It was supposed to be the center of a resurgent domestic lithium ion battery industry. A shiny new factory in Holland, Michigan, that by the end of 2013 would produce enough energy cells to power 60,000 electric or hybrid electric cars — and the Chevy Volt would be its highest-profile customer. Instead, after spending $142 million of a $151 million federal Recovery Act grant to set up the factory, LG Chem Michigan has yet to produce a single battery cell that can be used in an electric car sold to the public.
It gets worse. Two of five planned production lines remain unfinished. And rather than the 440 jobs the plant was supposed to create, less than half exist today. But what jobs.
In a report released this week by Gregory Friedman, inspector general at the Department of Energy, some LG Chem workers were discovered to have spent their paid work time during the last three months of 2012 watching movies and playing board, card and videogames. The more civic-minded used the work day to volunteer with Habitat for Humanity, at animal shelters and outdoor nature centers. Friedman found that the amount of time spent volunteering ranged from one to five days a week. Between the cards, videogames and volunteer hours, Friedman estimates the government paid $842,189 for “questionable” labor. (It shared half of all labor costs with LG Chem Michigan.)
LG Chem Michigan doesn’t dispute the questionable labor. The subsidiary of South Korea-based LG Chem reimbursed the government for all the game-playing Friedman’s investigation uncovered. But LG Chem officials argue that the reason some LG Chem employees wiled away their time at something other than making batteries was that with production lines incomplete and demand for the Chevy Volt weaker than expected, they had no choice.

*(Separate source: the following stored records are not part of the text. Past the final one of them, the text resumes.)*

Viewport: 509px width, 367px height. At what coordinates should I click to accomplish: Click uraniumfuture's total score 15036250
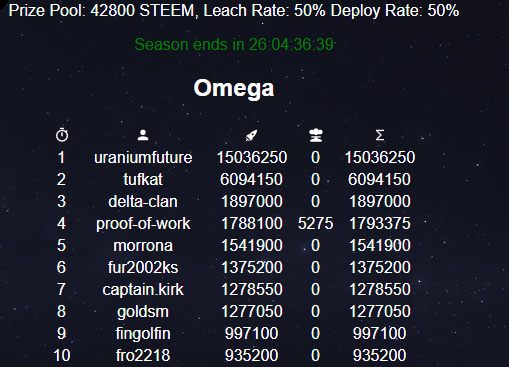[x=380, y=157]
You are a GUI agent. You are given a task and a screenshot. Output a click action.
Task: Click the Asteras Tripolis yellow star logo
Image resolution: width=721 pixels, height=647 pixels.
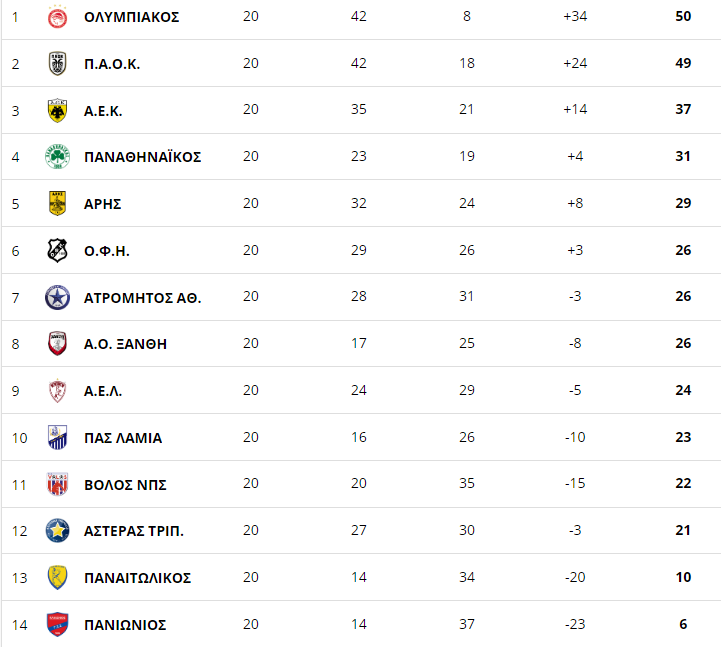[57, 531]
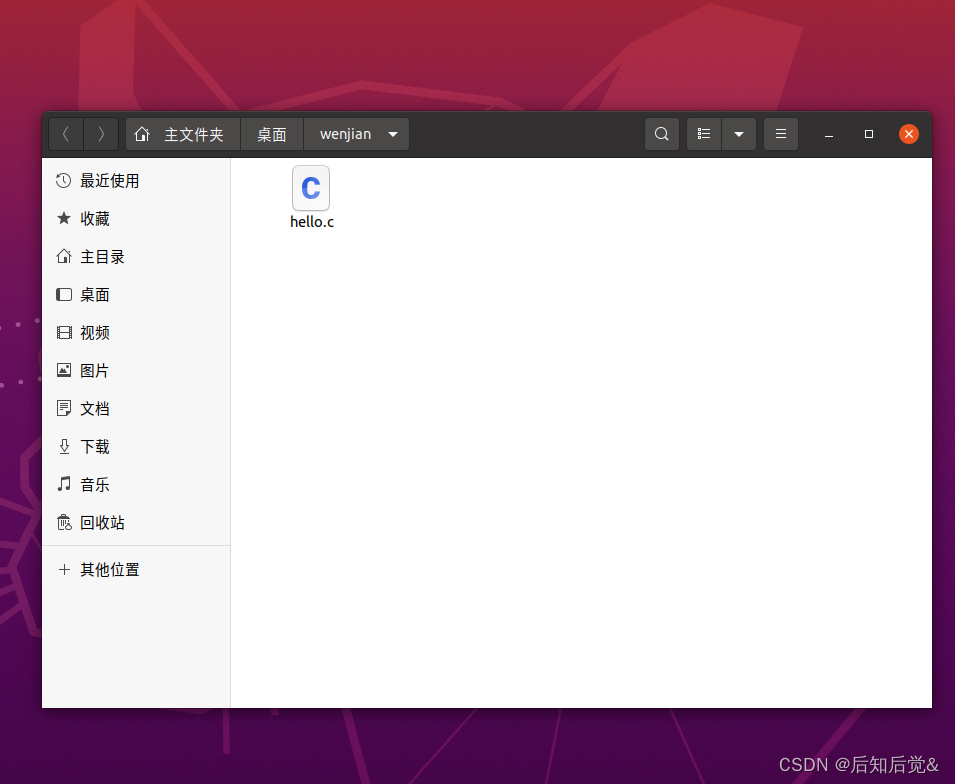Open the 图片 pictures folder
Screen dimensions: 955x784
point(95,370)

“They wanted to do their best to maintain the workforce in hopes that production would start soon,” Friedman says. “They also indicated that they resorted to furloughs and permitted employees to engage in non-productive activities to help ensure that their investment in training employees was not lost.”
LG Chem officials submitted those non-productive labor costs for reimbursement because they were “unfamiliar with the types of costs that were allowable.”
That seems a poor excuse for billing Uncle Sam for tens of thousands of man-hours playing board games, but there is a truth buried in the whole mess at LG Chem Michigan. Everyone misjudged the market.
Because demand for pricey plug-in hybrids like the Volt hasn’t exploded like the Feds and LG Chem alike had hoped, the assumptions made on demand for batteries and the labor required to make them proved to be off-base. Buyers remain unconvinced by the new technology. GM originally projected to sell 60,000 Volts worldwide in 2012. Including the Volt's European cousin, the Ampera, GM sold about half of that last year. The batteries for all those cars came out of LG Chem plants in South Korea.
Friedman acknowledges that LG Chem was faced with tough decisions and that lack of demand for the batteries the factory was designed to produce “lies at the core of the problem.” But he also points out that an average of 1,955 Chevy Volts sold every month in 2012, a volume even the partially finished Michigan factory could handle. So until LG Chem moves Volt battery production from South Korea to Michigan or “some alternative use for the plant is developed,” Friedman says, “U.S. taxpayers will receive little direct benefit from a plant for which they provided half the funding.”